» **Exercise description**
Each line of the listing is to be copied exactly.

▼▼▼

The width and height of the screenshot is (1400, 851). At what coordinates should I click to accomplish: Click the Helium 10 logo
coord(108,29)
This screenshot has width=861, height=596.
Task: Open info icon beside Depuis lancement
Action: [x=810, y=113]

▲▲▲

» **Your solution**
The width and height of the screenshot is (1400, 851). At what coordinates should I click to accomplish: Click the Helium 10 logo
coord(108,29)
This screenshot has width=861, height=596.
Task: Open info icon beside Depuis lancement
Action: [x=810, y=113]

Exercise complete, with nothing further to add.